*YOUR TASK*
The line holding "Instruction: Click the WTデータポータル header" and all lines that follow it to the end of the data: return these exactly, and nothing more.

[Opening INFORMATION SHOWN section]

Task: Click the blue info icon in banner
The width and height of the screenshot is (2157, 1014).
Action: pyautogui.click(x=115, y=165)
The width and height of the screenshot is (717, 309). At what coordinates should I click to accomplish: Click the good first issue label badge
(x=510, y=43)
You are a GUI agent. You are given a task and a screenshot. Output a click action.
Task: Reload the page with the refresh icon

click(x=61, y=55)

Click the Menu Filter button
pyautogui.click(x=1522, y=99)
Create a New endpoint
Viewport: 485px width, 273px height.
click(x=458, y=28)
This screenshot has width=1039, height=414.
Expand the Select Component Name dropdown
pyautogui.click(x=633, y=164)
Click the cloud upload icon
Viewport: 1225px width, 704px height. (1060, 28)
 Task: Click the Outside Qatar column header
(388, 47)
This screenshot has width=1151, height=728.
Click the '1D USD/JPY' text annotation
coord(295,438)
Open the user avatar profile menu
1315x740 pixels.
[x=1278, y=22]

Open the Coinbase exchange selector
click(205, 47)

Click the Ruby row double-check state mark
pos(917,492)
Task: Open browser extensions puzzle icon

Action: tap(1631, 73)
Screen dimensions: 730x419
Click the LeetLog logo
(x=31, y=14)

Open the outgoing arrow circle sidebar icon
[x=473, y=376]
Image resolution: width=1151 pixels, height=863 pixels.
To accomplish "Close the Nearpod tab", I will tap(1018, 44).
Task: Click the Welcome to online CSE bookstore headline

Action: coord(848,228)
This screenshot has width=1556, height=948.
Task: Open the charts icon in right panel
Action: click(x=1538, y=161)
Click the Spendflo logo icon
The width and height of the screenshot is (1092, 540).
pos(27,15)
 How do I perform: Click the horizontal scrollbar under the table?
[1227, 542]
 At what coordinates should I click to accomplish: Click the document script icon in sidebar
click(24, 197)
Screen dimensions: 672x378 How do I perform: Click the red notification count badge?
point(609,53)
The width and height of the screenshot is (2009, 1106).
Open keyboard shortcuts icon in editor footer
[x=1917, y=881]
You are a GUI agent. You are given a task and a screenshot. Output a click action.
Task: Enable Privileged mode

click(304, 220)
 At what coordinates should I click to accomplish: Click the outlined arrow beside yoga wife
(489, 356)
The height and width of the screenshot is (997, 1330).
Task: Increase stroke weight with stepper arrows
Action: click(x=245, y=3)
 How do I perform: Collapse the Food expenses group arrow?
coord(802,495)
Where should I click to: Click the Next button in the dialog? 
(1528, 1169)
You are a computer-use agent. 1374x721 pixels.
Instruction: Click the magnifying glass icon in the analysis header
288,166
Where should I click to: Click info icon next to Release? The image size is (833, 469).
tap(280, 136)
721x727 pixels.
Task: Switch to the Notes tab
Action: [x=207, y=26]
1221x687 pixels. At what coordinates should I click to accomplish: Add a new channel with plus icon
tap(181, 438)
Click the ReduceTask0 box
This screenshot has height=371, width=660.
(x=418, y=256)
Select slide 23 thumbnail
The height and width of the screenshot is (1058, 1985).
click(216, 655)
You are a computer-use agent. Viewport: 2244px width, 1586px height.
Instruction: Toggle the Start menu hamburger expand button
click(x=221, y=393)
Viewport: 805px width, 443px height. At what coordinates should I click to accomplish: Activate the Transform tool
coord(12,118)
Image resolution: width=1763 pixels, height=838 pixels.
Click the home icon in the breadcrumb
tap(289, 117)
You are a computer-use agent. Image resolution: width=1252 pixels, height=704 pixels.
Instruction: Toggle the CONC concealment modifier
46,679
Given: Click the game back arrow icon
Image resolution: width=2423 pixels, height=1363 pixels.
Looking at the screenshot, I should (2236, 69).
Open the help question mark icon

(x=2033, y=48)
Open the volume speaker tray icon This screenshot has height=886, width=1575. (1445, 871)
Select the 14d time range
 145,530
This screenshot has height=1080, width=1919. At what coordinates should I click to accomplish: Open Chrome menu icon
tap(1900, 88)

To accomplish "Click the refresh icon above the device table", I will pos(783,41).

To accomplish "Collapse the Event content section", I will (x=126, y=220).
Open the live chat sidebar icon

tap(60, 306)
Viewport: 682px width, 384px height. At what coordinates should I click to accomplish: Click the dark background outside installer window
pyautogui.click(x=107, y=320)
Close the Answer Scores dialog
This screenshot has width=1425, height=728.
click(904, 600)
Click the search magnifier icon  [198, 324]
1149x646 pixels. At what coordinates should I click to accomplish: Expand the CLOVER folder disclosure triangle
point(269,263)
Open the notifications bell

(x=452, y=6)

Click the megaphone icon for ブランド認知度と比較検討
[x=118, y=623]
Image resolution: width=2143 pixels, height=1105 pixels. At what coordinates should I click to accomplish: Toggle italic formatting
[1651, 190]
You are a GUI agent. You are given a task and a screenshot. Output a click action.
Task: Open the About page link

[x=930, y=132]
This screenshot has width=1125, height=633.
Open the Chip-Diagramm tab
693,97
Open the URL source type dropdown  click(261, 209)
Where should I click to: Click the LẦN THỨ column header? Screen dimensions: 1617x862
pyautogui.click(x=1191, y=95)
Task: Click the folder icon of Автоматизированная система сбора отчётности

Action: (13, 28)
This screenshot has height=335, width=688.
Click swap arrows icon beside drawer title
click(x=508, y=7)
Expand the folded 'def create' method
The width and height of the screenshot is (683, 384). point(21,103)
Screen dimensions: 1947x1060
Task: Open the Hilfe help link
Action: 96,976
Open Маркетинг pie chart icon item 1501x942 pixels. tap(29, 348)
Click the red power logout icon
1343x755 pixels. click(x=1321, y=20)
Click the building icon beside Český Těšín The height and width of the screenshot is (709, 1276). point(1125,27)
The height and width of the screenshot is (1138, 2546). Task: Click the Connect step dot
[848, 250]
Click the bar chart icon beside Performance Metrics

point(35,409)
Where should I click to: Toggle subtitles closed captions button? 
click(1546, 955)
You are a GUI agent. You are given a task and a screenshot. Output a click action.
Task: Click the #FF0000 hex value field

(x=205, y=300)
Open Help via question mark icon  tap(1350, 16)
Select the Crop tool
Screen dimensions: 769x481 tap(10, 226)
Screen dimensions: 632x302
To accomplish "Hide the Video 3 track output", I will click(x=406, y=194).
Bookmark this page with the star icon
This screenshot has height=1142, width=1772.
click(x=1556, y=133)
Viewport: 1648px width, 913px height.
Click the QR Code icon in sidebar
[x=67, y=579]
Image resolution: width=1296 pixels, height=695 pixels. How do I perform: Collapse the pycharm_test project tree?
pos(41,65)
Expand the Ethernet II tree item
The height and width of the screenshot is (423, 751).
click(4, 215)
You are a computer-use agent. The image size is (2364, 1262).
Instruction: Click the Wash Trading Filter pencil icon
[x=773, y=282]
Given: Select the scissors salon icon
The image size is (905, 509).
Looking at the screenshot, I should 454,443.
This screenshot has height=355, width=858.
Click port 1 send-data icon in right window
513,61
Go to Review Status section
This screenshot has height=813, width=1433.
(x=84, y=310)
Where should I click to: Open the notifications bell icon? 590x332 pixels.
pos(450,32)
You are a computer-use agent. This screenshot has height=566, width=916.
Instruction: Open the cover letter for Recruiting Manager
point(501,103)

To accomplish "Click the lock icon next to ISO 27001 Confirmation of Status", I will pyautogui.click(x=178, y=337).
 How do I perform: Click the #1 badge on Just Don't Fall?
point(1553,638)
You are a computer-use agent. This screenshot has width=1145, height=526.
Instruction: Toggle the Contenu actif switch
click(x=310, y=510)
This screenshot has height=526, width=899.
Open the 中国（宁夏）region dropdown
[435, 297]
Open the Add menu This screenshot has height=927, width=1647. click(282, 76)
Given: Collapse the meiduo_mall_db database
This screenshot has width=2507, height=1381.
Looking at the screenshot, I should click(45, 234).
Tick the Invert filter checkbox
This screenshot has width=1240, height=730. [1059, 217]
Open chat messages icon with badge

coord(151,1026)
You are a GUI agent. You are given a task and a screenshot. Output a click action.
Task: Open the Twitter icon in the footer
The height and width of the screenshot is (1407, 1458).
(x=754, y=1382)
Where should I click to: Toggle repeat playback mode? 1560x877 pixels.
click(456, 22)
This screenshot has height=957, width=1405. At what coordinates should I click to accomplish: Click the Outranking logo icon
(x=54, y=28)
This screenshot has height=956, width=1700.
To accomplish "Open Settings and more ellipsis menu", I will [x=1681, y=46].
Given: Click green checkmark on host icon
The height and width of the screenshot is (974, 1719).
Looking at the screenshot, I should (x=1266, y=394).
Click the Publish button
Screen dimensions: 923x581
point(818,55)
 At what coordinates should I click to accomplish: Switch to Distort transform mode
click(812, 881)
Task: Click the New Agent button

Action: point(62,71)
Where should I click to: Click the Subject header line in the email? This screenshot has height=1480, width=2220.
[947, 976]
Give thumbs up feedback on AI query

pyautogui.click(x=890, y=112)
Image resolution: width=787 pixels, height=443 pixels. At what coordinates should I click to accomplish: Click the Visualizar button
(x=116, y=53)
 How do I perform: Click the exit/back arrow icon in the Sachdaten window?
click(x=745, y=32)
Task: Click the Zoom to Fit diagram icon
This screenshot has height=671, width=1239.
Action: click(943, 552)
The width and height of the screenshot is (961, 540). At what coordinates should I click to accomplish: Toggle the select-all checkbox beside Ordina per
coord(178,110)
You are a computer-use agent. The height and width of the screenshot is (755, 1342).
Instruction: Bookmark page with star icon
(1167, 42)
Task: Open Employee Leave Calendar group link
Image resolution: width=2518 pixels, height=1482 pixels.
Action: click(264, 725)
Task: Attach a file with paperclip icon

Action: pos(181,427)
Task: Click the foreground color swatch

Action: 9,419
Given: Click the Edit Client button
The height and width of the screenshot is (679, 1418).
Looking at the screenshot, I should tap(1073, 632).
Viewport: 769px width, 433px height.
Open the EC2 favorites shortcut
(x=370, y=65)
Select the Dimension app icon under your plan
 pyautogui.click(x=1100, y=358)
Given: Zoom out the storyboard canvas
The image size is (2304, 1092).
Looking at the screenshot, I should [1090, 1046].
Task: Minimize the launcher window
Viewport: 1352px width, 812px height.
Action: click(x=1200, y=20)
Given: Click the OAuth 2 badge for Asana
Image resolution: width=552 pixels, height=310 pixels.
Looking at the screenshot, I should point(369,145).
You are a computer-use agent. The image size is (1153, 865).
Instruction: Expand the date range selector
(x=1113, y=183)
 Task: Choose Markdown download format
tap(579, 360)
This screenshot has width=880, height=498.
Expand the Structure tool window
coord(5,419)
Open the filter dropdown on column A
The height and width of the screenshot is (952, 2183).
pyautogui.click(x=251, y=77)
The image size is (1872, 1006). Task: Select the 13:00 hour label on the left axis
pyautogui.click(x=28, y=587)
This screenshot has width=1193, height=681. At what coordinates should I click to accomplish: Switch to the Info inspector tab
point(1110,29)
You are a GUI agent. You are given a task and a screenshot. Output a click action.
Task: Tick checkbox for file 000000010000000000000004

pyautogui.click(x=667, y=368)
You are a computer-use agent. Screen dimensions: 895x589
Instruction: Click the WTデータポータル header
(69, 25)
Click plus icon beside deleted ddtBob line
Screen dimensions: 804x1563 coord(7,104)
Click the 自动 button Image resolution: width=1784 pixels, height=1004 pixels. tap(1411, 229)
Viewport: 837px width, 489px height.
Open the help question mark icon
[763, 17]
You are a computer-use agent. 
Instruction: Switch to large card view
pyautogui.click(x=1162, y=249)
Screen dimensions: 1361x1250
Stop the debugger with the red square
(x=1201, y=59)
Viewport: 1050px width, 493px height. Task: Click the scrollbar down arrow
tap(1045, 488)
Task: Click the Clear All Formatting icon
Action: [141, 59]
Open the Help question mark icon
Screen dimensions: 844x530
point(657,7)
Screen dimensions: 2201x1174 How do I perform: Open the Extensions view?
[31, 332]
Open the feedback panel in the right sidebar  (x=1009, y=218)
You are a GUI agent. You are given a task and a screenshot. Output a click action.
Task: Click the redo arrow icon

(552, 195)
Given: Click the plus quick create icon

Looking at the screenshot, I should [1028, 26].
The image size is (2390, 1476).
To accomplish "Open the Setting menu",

[Closing INFORMATION SHOWN section]

*TASK RESPONSE*
Instruction: Click the WTデータポータル header
(69, 25)
Click plus icon beside deleted ddtBob line
Screen dimensions: 804x1563 coord(7,104)
Click the 自动 button Image resolution: width=1784 pixels, height=1004 pixels. tap(1411, 229)
Viewport: 837px width, 489px height.
Open the help question mark icon
[763, 17]
You are a computer-use agent. 
Instruction: Switch to large card view
pyautogui.click(x=1162, y=249)
Screen dimensions: 1361x1250
Stop the debugger with the red square
(x=1201, y=59)
Viewport: 1050px width, 493px height. Task: Click the scrollbar down arrow
tap(1045, 488)
Task: Click the Clear All Formatting icon
Action: [141, 59]
Open the Help question mark icon
Screen dimensions: 844x530
point(657,7)
Screen dimensions: 2201x1174 How do I perform: Open the Extensions view?
[31, 332]
Open the feedback panel in the right sidebar  (x=1009, y=218)
You are a GUI agent. You are given a task and a screenshot. Output a click action.
Task: Click the redo arrow icon

(552, 195)
Given: Click the plus quick create icon

Looking at the screenshot, I should [1028, 26].
The image size is (2390, 1476).
To accomplish "Open the Setting menu",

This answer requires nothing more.